-- Task goal --
Render every line of the material below as a JSON list of strings, one string per line, with blank lines omitted.

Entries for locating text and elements
***
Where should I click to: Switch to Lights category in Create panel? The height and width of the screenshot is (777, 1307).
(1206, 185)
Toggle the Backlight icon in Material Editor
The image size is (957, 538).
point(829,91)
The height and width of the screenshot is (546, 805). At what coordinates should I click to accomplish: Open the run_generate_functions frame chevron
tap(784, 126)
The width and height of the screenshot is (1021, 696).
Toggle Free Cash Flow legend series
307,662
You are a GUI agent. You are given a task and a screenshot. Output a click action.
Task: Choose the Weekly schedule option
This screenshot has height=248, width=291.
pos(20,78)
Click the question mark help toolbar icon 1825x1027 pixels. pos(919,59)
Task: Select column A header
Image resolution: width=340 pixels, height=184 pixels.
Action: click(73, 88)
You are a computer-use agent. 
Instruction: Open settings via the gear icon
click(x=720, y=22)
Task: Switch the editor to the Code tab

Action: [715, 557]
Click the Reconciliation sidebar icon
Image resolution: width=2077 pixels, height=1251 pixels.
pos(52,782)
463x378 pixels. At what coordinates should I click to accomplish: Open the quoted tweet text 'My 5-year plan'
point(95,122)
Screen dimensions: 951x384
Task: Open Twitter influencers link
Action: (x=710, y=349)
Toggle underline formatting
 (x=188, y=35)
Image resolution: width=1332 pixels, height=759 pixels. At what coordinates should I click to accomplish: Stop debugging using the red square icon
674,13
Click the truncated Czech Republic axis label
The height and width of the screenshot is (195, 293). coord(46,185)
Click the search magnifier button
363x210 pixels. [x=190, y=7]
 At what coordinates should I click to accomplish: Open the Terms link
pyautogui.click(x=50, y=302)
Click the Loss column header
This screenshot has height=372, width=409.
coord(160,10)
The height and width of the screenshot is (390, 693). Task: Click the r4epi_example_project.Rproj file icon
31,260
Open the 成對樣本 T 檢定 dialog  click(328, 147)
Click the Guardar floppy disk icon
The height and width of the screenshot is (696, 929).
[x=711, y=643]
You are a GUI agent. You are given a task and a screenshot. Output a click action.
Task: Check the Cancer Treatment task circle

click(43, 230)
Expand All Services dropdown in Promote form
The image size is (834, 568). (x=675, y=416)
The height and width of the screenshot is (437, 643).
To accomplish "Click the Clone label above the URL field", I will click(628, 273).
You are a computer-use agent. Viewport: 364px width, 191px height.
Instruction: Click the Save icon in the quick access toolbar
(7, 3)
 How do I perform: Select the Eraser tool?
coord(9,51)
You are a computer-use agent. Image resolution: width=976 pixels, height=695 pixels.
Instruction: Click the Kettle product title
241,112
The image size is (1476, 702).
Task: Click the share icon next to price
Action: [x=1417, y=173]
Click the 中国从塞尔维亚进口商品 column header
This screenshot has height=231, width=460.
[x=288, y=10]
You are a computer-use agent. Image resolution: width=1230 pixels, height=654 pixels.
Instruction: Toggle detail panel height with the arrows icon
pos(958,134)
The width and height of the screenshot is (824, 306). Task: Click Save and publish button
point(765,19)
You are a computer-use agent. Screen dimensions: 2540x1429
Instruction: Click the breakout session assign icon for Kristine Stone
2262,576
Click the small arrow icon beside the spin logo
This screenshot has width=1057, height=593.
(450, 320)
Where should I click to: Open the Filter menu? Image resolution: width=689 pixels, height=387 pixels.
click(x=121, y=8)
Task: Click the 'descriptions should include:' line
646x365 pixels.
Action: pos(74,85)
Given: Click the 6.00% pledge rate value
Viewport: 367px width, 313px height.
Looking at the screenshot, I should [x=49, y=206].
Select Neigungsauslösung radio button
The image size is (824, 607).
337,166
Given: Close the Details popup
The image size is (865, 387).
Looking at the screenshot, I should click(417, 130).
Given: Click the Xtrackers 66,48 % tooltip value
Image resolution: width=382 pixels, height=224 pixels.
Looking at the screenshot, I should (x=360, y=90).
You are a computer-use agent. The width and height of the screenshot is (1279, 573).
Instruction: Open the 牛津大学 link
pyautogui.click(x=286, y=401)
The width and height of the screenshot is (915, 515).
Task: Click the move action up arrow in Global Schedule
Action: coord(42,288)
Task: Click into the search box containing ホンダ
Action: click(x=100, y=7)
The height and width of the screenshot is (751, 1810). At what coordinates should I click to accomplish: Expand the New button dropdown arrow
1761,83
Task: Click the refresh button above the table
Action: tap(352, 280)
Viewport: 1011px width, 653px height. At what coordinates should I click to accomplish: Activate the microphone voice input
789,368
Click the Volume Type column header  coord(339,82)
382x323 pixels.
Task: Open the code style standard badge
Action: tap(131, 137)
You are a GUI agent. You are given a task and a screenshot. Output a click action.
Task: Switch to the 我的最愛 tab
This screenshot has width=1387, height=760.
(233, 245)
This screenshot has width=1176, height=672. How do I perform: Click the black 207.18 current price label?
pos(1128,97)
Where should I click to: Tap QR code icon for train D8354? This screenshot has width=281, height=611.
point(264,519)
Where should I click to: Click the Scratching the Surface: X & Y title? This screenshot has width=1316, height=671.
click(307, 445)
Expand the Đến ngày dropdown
***
-- Output --
[
  "Where should I click to: Switch to Lights category in Create panel? The height and width of the screenshot is (777, 1307).",
  "(1206, 185)",
  "Toggle the Backlight icon in Material Editor",
  "The image size is (957, 538).",
  "point(829,91)",
  "The height and width of the screenshot is (546, 805). At what coordinates should I click to accomplish: Open the run_generate_functions frame chevron",
  "tap(784, 126)",
  "The width and height of the screenshot is (1021, 696).",
  "Toggle Free Cash Flow legend series",
  "307,662",
  "You are a GUI agent. You are given a task and a screenshot. Output a click action.",
  "Task: Choose the Weekly schedule option",
  "This screenshot has height=248, width=291.",
  "pos(20,78)",
  "Click the question mark help toolbar icon 1825x1027 pixels. pos(919,59)",
  "Task: Select column A header",
  "Image resolution: width=340 pixels, height=184 pixels.",
  "Action: click(73, 88)",
  "You are a computer-use agent. ",
  "Instruction: Open settings via the gear icon",
  "click(x=720, y=22)",
  "Task: Switch the editor to the Code tab",
  "Action: [715, 557]",
  "Click the Reconciliation sidebar icon",
  "Image resolution: width=2077 pixels, height=1251 pixels.",
  "pos(52,782)",
  "463x378 pixels. At what coordinates should I click to accomplish: Open the quoted tweet text 'My 5-year plan'",
  "point(95,122)",
  "Screen dimensions: 951x384",
  "Task: Open Twitter influencers link",
  "Action: (x=710, y=349)",
  "Toggle underline formatting",
  " (x=188, y=35)",
  "Image resolution: width=1332 pixels, height=759 pixels. At what coordinates should I click to accomplish: Stop debugging using the red square icon",
  "674,13",
  "Click the truncated Czech Republic axis label",
  "The height and width of the screenshot is (195, 293). coord(46,185)",
  "Click the search magnifier button",
  "363x210 pixels. [x=190, y=7]",
  " At what coordinates should I click to accomplish: Open the Terms link",
  "pyautogui.click(x=50, y=302)",
  "Click the Loss column header",
  "This screenshot has height=372, width=409.",
  "coord(160,10)",
  "The height and width of the screenshot is (390, 693). Task: Click the r4epi_example_project.Rproj file icon",
  "31,260",
  "Open the 成對樣本 T 檢定 dialog  click(328, 147)",
  "Click the Guardar floppy disk icon",
  "The height and width of the screenshot is (696, 929).",
  "[x=711, y=643]",
  "You are a GUI agent. You are given a task and a screenshot. Output a click action.",
  "Task: Check the Cancer Treatment task circle",
  "click(43, 230)",
  "Expand All Services dropdown in Promote form",
  "The image size is (834, 568). (x=675, y=416)",
  "The height and width of the screenshot is (437, 643).",
  "To accomplish \"Click the Clone label above the URL field\", I will click(628, 273).",
  "You are a computer-use agent. Viewport: 364px width, 191px height.",
  "Instruction: Click the Save icon in the quick access toolbar",
  "(7, 3)",
  " How do I perform: Select the Eraser tool?",
  "coord(9,51)",
  "You are a computer-use agent. Image resolution: width=976 pixels, height=695 pixels.",
  "Instruction: Click the Kettle product title",
  "241,112",
  "The image size is (1476, 702).",
  "Task: Click the share icon next to price",
  "Action: [x=1417, y=173]",
  "Click the 中国从塞尔维亚进口商品 column header",
  "This screenshot has height=231, width=460.",
  "[x=288, y=10]",
  "You are a computer-use agent. Image resolution: width=1230 pixels, height=654 pixels.",
  "Instruction: Toggle detail panel height with the arrows icon",
  "pos(958,134)",
  "The width and height of the screenshot is (824, 306). Task: Click Save and publish button",
  "point(765,19)",
  "You are a computer-use agent. Screen dimensions: 2540x1429",
  "Instruction: Click the breakout session assign icon for Kristine Stone",
  "2262,576",
  "Click the small arrow icon beside the spin logo",
  "This screenshot has width=1057, height=593.",
  "(450, 320)",
  "Where should I click to: Open the Filter menu? Image resolution: width=689 pixels, height=387 pixels.",
  "click(x=121, y=8)",
  "Task: Click the 'descriptions should include:' line",
  "646x365 pixels.",
  "Action: pos(74,85)",
  "Given: Click the 6.00% pledge rate value",
  "Viewport: 367px width, 313px height.",
  "Looking at the screenshot, I should [x=49, y=206].",
  "Select Neigungsauslösung radio button",
  "The image size is (824, 607).",
  "337,166",
  "Given: Close the Details popup",
  "The image size is (865, 387).",
  "Looking at the screenshot, I should click(417, 130).",
  "Given: Click the Xtrackers 66,48 % tooltip value",
  "Image resolution: width=382 pixels, height=224 pixels.",
  "Looking at the screenshot, I should (x=360, y=90).",
  "You are a computer-use agent. The width and height of the screenshot is (1279, 573).",
  "Instruction: Open the 牛津大学 link",
  "pyautogui.click(x=286, y=401)",
  "The width and height of the screenshot is (915, 515).",
  "Task: Click the move action up arrow in Global Schedule",
  "Action: coord(42,288)",
  "Task: Click into the search box containing ホンダ",
  "Action: click(x=100, y=7)",
  "The height and width of the screenshot is (751, 1810). At what coordinates should I click to accomplish: Expand the New button dropdown arrow",
  "1761,83",
  "Task: Click the refresh button above the table",
  "Action: tap(352, 280)",
  "Viewport: 1011px width, 653px height. At what coordinates should I click to accomplish: Activate the microphone voice input",
  "789,368",
  "Click the Volume Type column header  coord(339,82)",
  "382x323 pixels.",
  "Task: Open the code style standard badge",
  "Action: tap(131, 137)",
  "You are a GUI agent. You are given a task and a screenshot. Output a click action.",
  "Task: Switch to the 我的最愛 tab",
  "This screenshot has width=1387, height=760.",
  "(233, 245)",
  "This screenshot has width=1176, height=672. How do I perform: Click the black 207.18 current price label?",
  "pos(1128,97)",
  "Where should I click to: Tap QR code icon for train D8354? This screenshot has width=281, height=611.",
  "point(264,519)",
  "Where should I click to: Click the Scratching the Surface: X & Y title? This screenshot has width=1316, height=671.",
  "click(307, 445)",
  "Expand the Đến ngày dropdown"
]